**Available data:**
===============
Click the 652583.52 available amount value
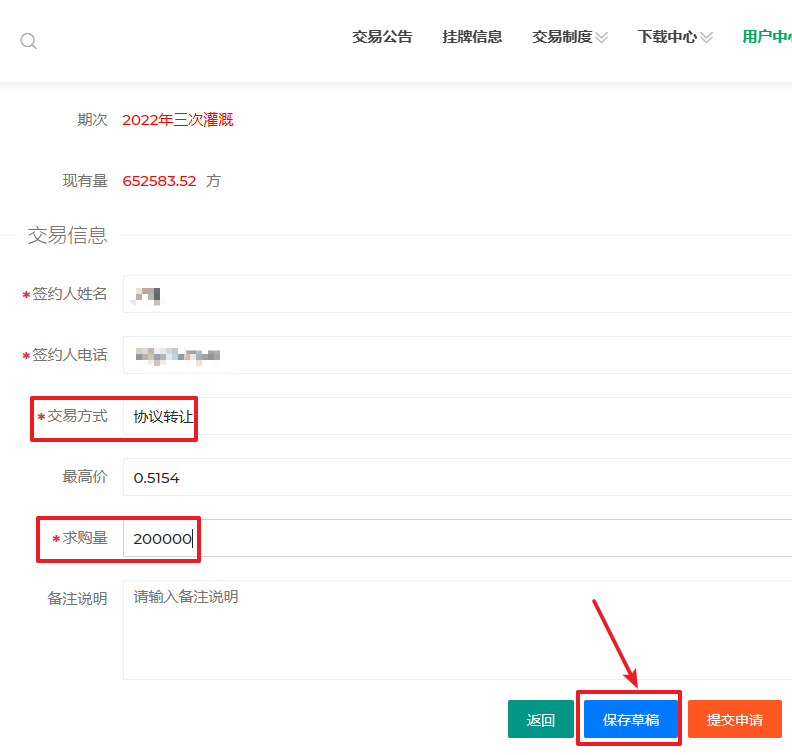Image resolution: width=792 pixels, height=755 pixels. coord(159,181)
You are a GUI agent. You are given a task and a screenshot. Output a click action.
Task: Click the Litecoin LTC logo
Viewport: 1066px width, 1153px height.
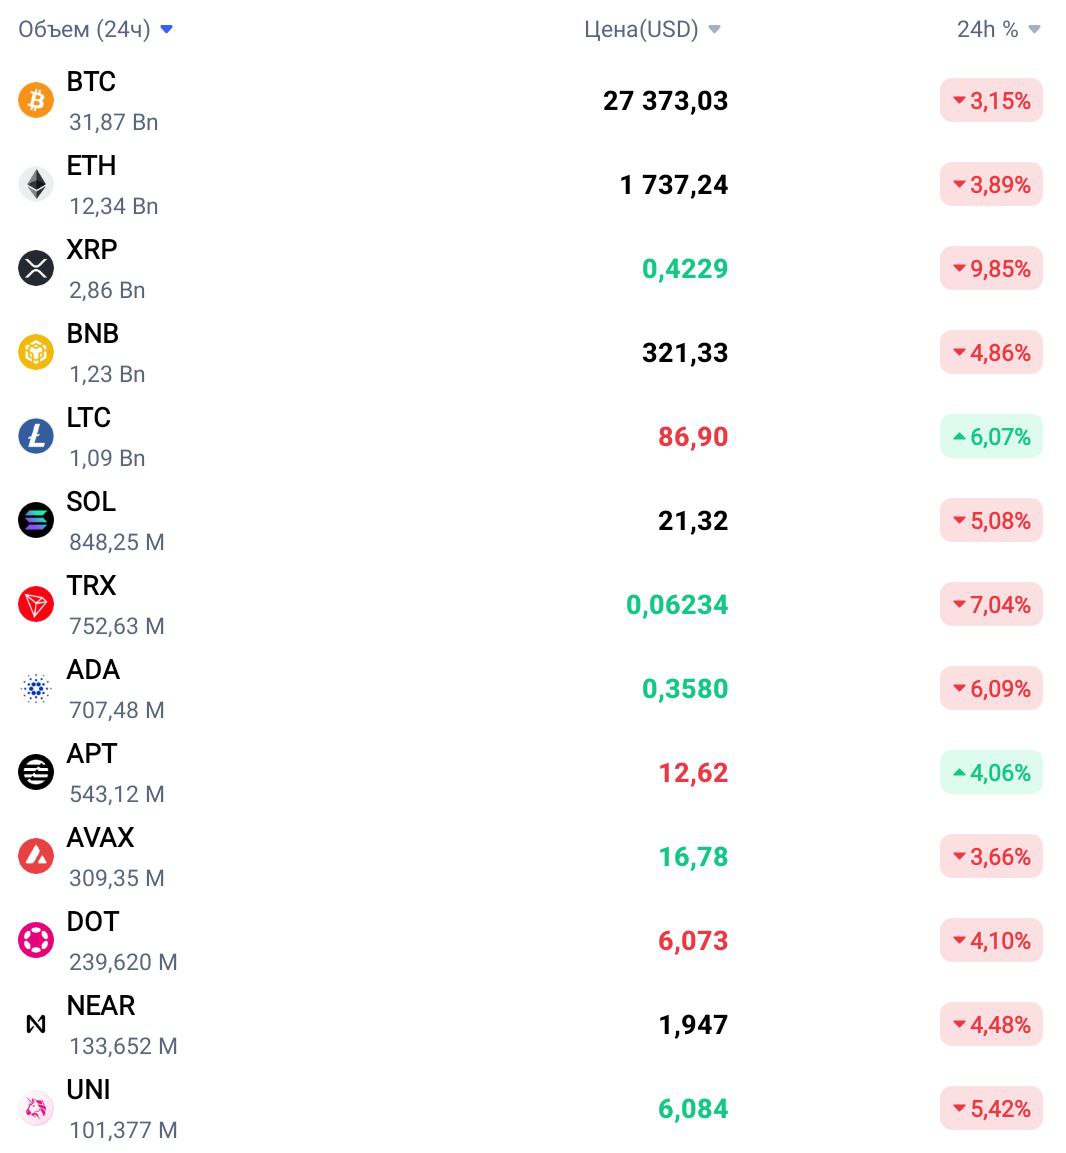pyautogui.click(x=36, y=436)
===============
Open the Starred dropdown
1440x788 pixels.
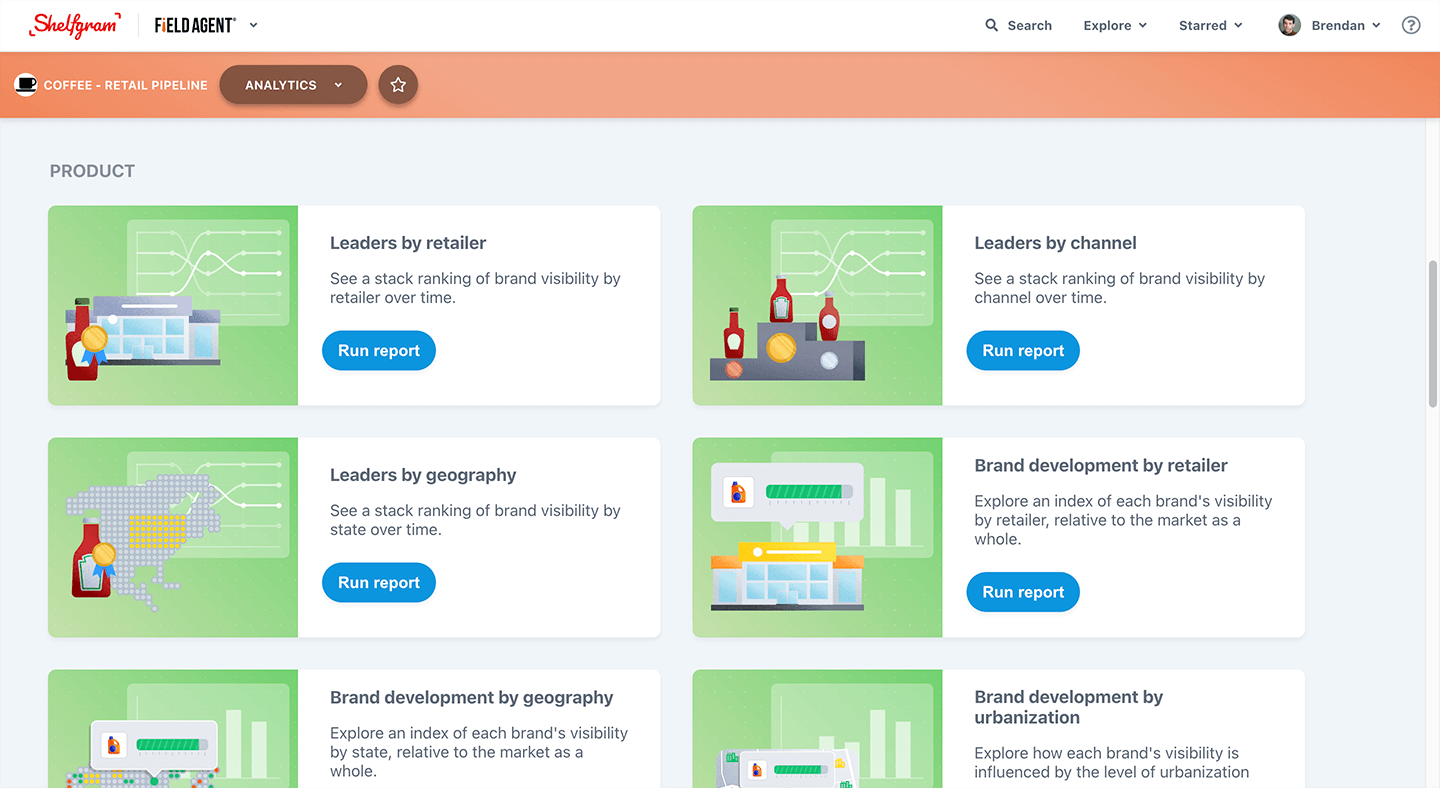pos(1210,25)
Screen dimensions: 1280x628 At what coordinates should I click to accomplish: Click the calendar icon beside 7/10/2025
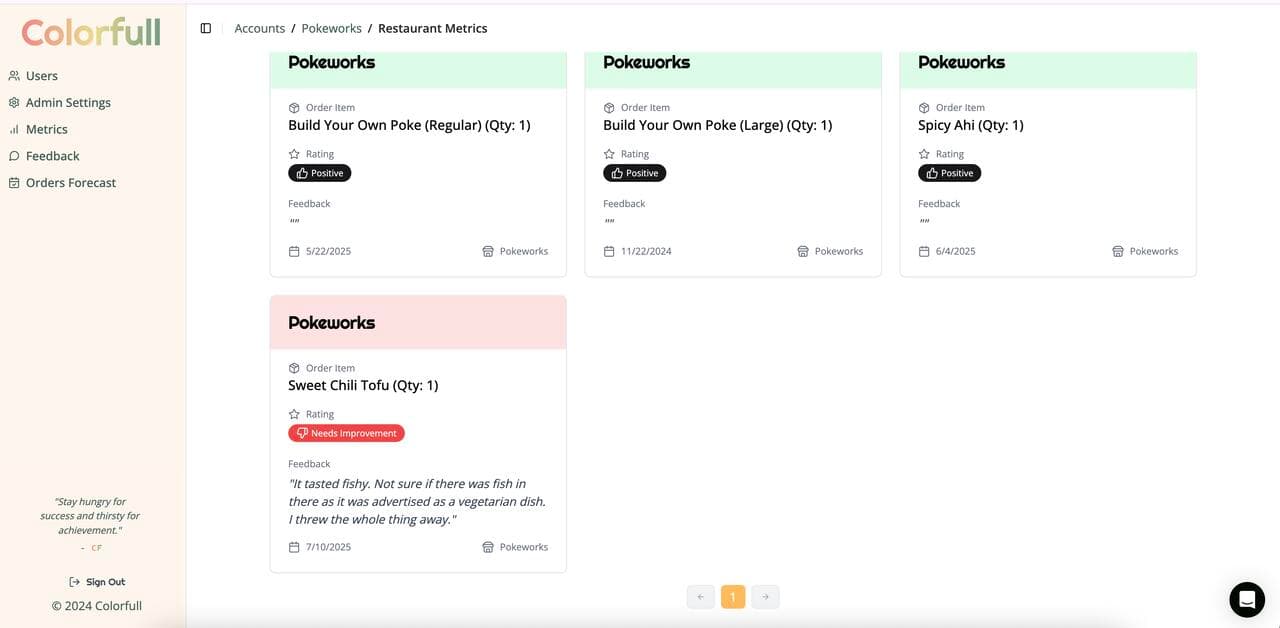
===============
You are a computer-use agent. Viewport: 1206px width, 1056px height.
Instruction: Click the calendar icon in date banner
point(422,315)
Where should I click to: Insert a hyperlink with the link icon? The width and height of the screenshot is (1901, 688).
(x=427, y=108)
===============
**Exercise instructions:** A complete answer lists each line of the data that holds the word "agent".

**Response below:**
You are a GUI agent. You are given a task and a screenshot. Output a click action.
You are a computer-use agent. Viewport: 1206px width, 1056px height.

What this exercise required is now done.